Work instructions:
Produce exactly the lines from the one holding "Image resolution: width=852" through the last line of the data below, with every picture left out.

Stored items
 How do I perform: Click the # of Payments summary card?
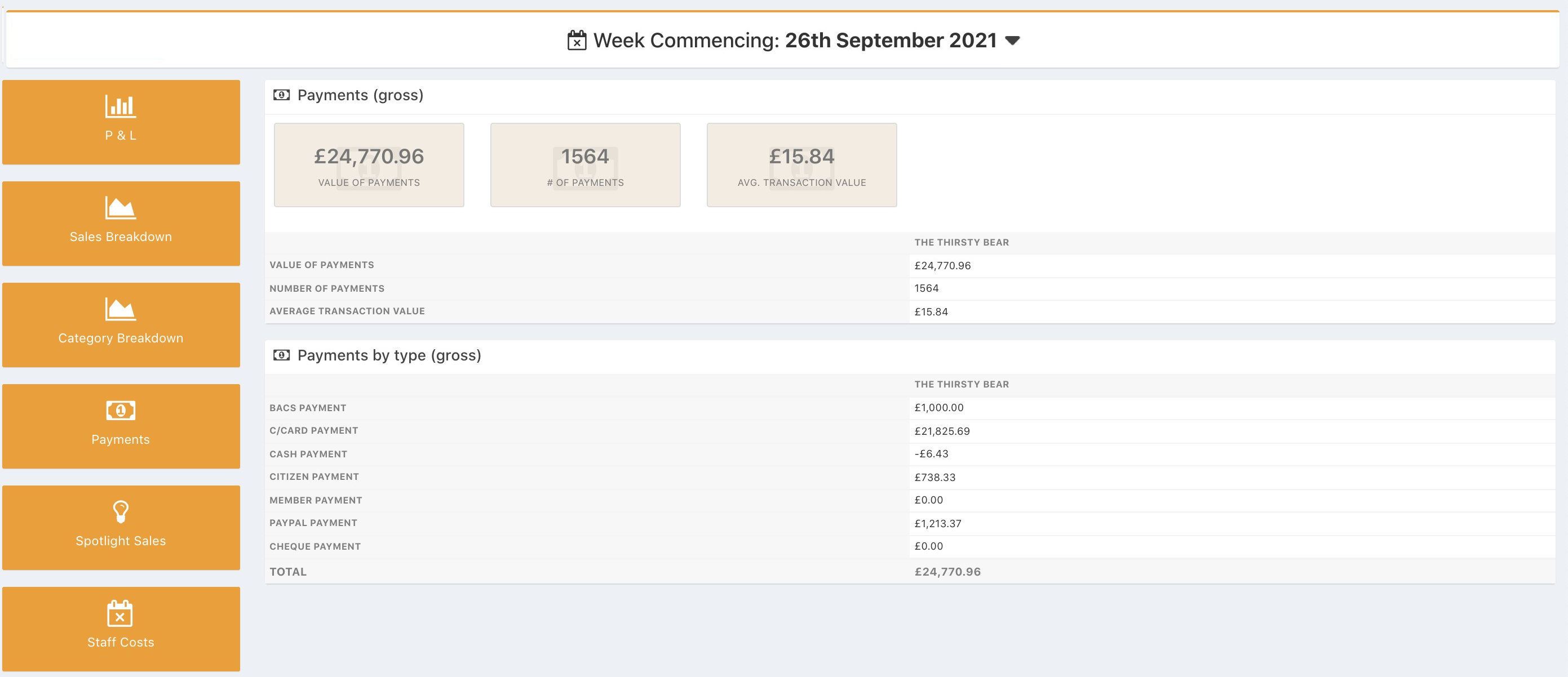[585, 165]
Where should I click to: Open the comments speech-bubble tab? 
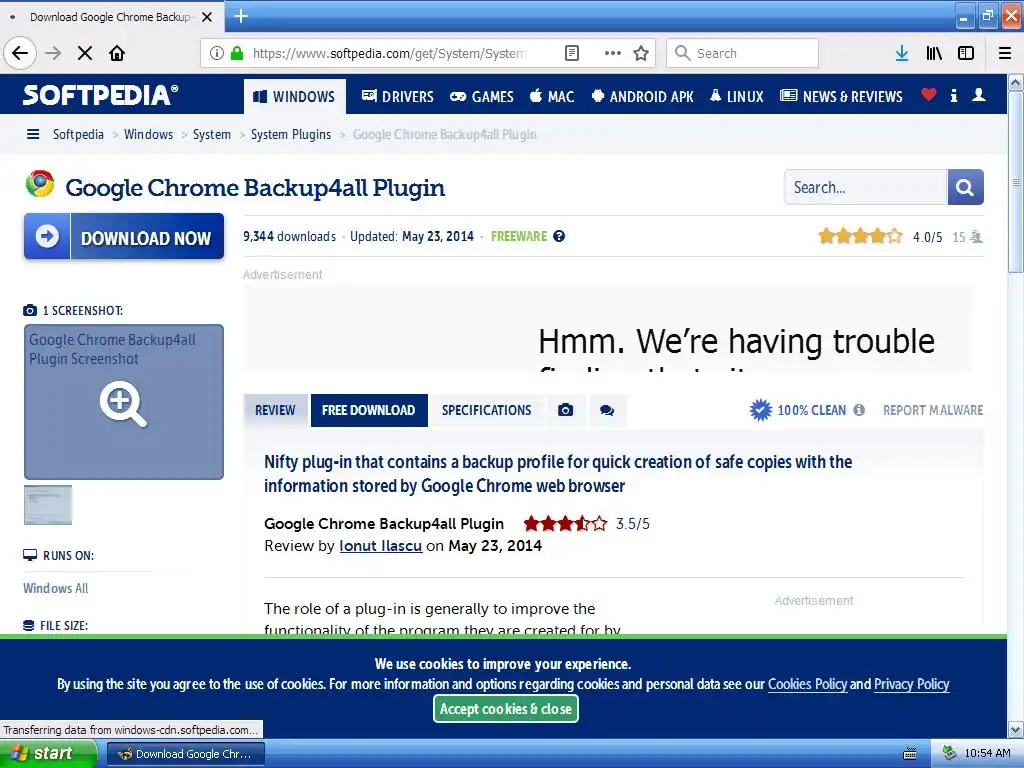pyautogui.click(x=607, y=410)
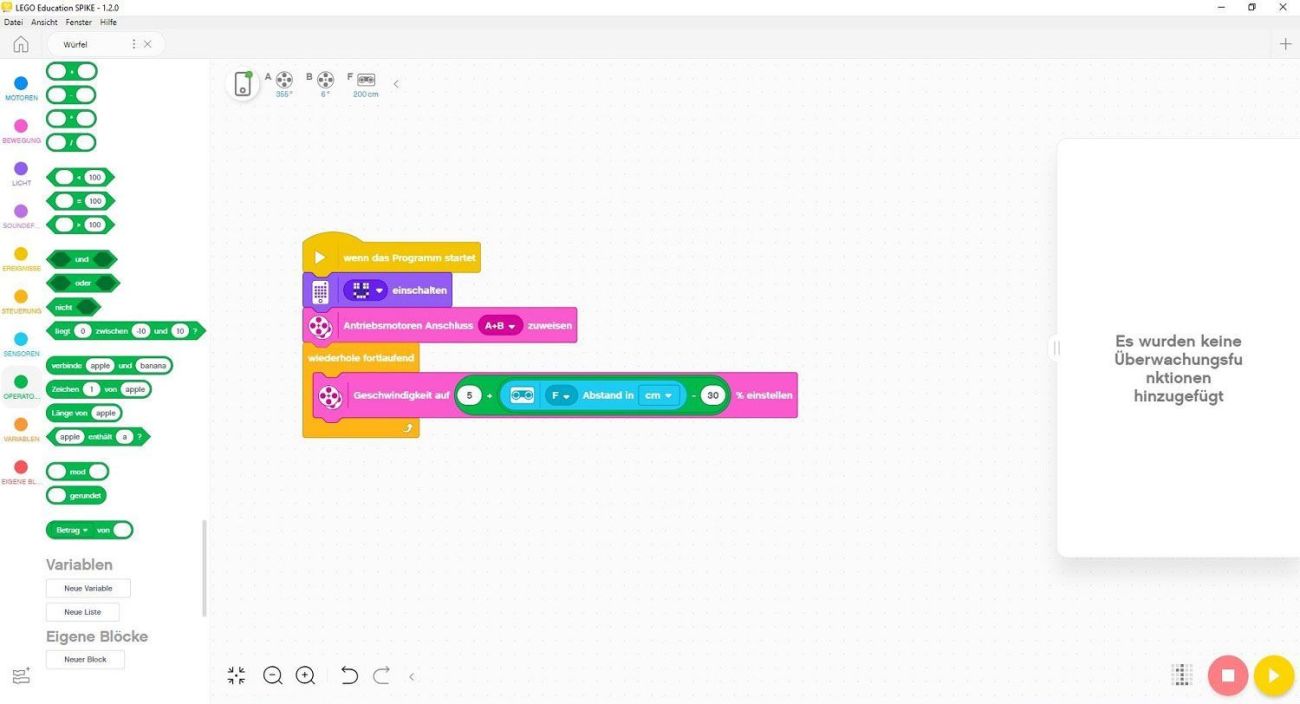The width and height of the screenshot is (1300, 704).
Task: Zoom in on the coding canvas
Action: (306, 676)
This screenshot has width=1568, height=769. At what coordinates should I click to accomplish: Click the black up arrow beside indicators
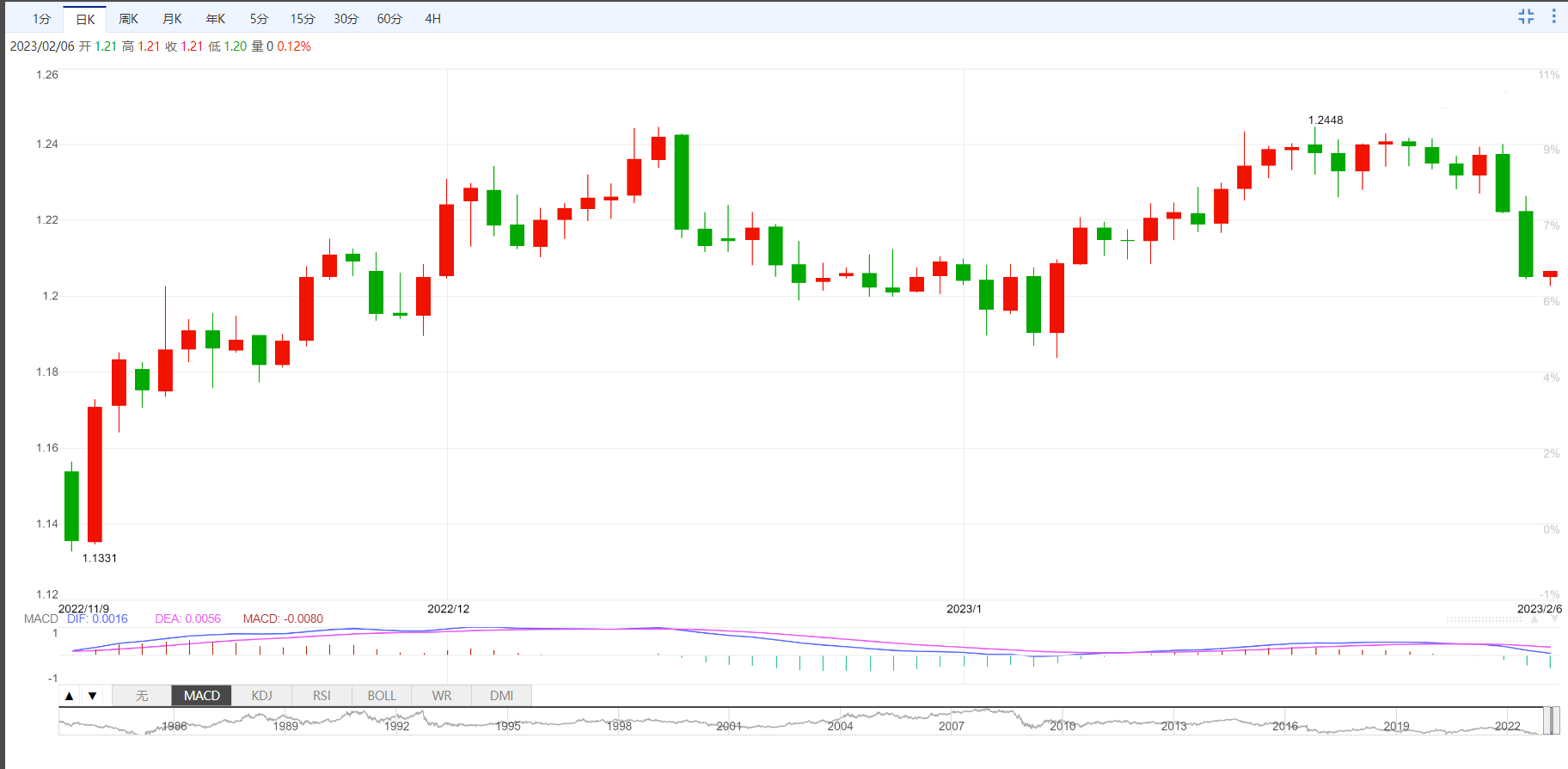70,696
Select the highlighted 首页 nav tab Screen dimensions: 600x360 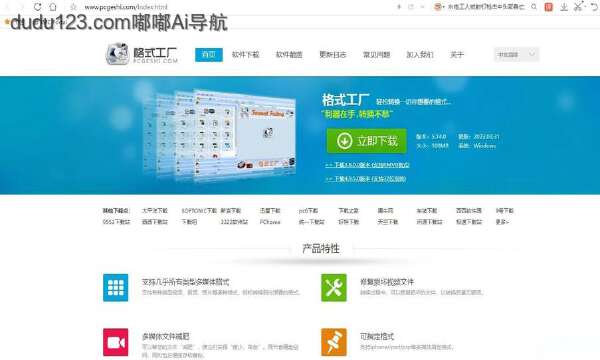pyautogui.click(x=209, y=55)
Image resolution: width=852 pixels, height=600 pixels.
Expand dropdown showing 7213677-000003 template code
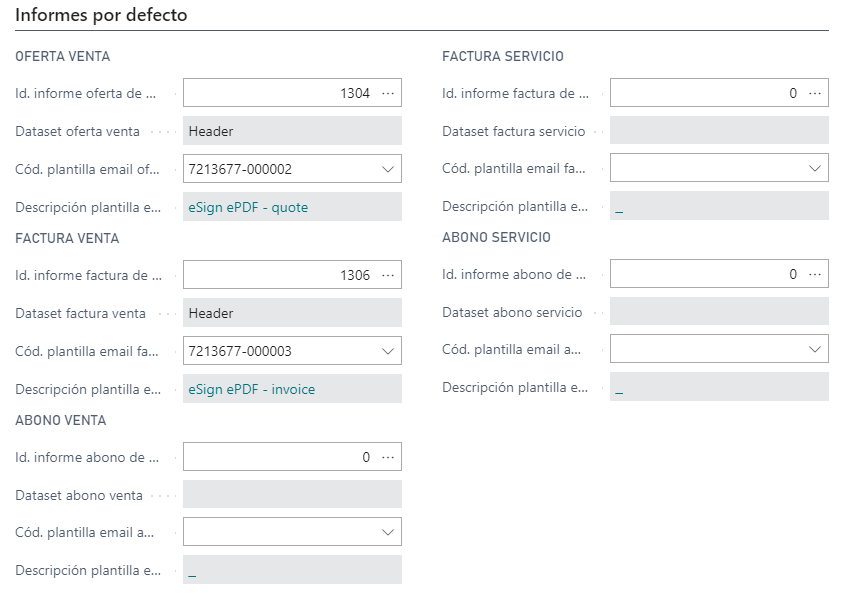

Answer space:
Image resolution: width=852 pixels, height=600 pixels.
Expand dropdown showing 7213677-000003 template code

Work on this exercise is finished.